When students don’t speak English well, it can be easy for their outstanding academic abilities to get overlooked.
In a recent NPR story for All Things Considered, Claudio Sanchez tells listeners about a program in Arizona’s Paradise Valley Unified School District that has figured out a way to identify the talents of gifted students – even as they’re still learning the English language.
“Gifted” doesn’t just mean intelligent. Though states have varying definitions of the word as it relates to education, many use the term “superior” to describe gifted students’ levels of aptitude. In Sanchez’s story, the program’s founder, Dina Brulles, describes it this way: While most kids need to hear things repeated between six and 14 times before they “get it,” for gifted children, it only takes once – especially in math.
“The research also shows that gifted ELLs are not necessarily great test-takers, people-pleasers or hand-raisers,” Sanchez reports. “Often their parents are recent immigrants struggling to assimilate and so are their kids. In school, ELLs are more interested in blending in. They tend to be quiet and shy.”
But in Paradise Valley, teachers are being trained to spot the gifted students among this demographic. When students who might meet the criteria are identified, they’re tested, then the school district contacts the students’ parents about putting them in a program that’s more compatible with their abilities.

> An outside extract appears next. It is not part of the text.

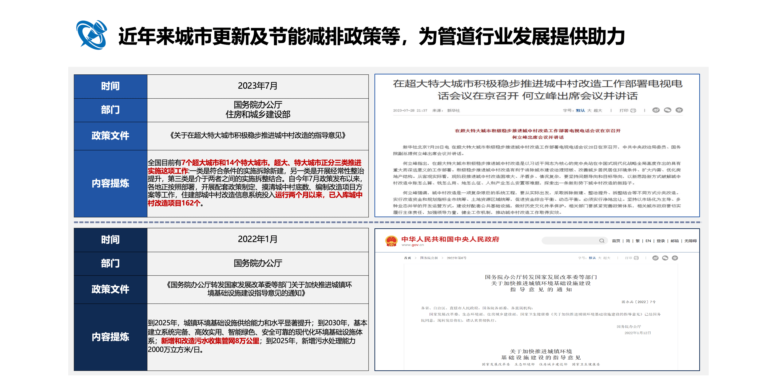Screen dimensions: 778x391
Task: Open 2022年第6号 breadcrumb link
Action: 456,258
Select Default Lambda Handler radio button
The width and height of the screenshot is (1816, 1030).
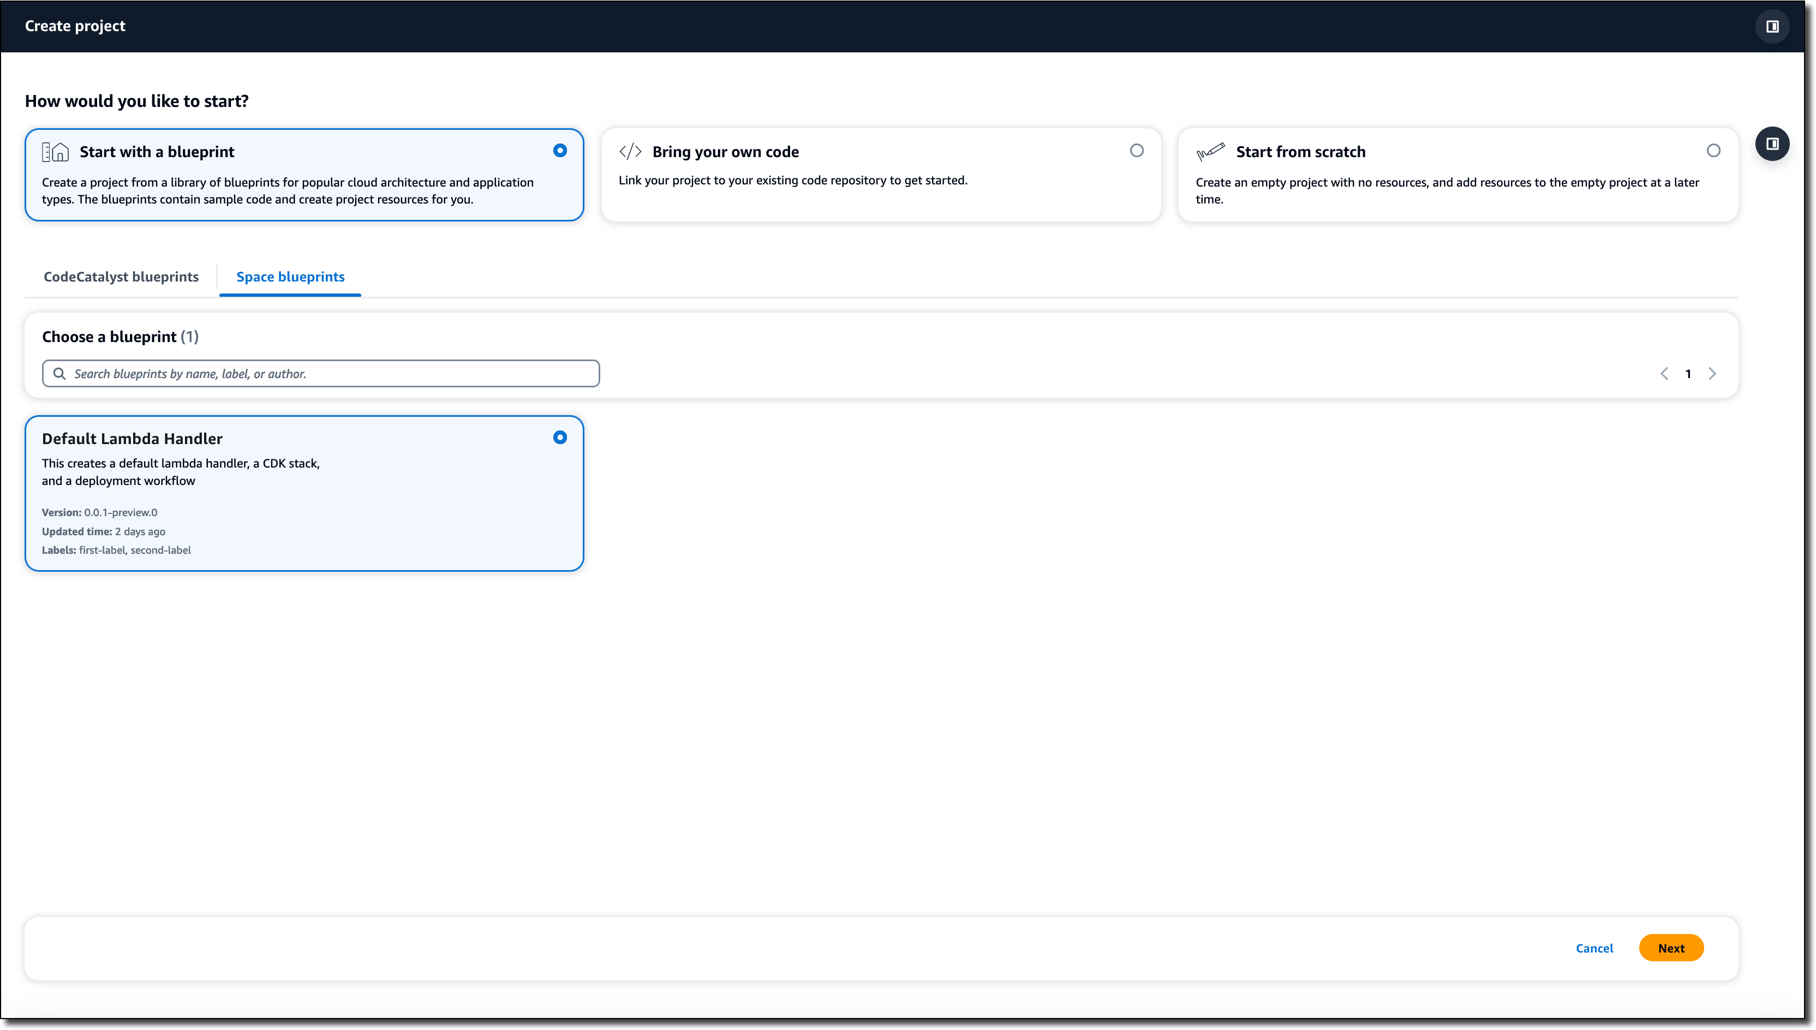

Research has shown that there might, in fact, be a lot of untapped potential among Latino children in U.S. schools. Gifted programs are overwhelmingly white and Asian – and it could be because schools are underestimating the potential of black and Hispanic children, Susan Dynarski writes for The New York Times. (My colleague Mikhail Zinshteyn recently wrote about a new study finding that black elementary students with the same test scores as their white peers are still less likely to be selected for gifted and talented academic programs.)
Dynarski tells of the Broward County School District in Florida that in 2005 aimed to reduce the disparities by implementing a universal screening program at the second-grade level. Students that scored well on a nonverbal test were then recommended for IQ testing, and the district — that had previously relied on teachers and parents to refer students — saw the share of Hispanic children identified as gifted triple. University of California, Berkeley and University of Miami researchers who studied the new process found that such a test “leveled the playing field,” she writes, because teachers and parents had been less likely to refer Hispanic and black students and English-language learners.
Due to budget cuts in 2010, the school district suspended the practice of universal screening. Now, under a modified version of the original program, it’s growing more diverse again, Brittany Shammas reports for the Sun Sentinel. Still, about 16 percent of students in gifted services are black and 29 percent are Hispanic — numbers that lag behind the proportion of minority students in the district.
Back in Arizona, Brulles has discovered another way to increase the number of English-language learners in gifted programs. She believes giftedness runs in the family and urges parents of one gifted student to have their other kids tested.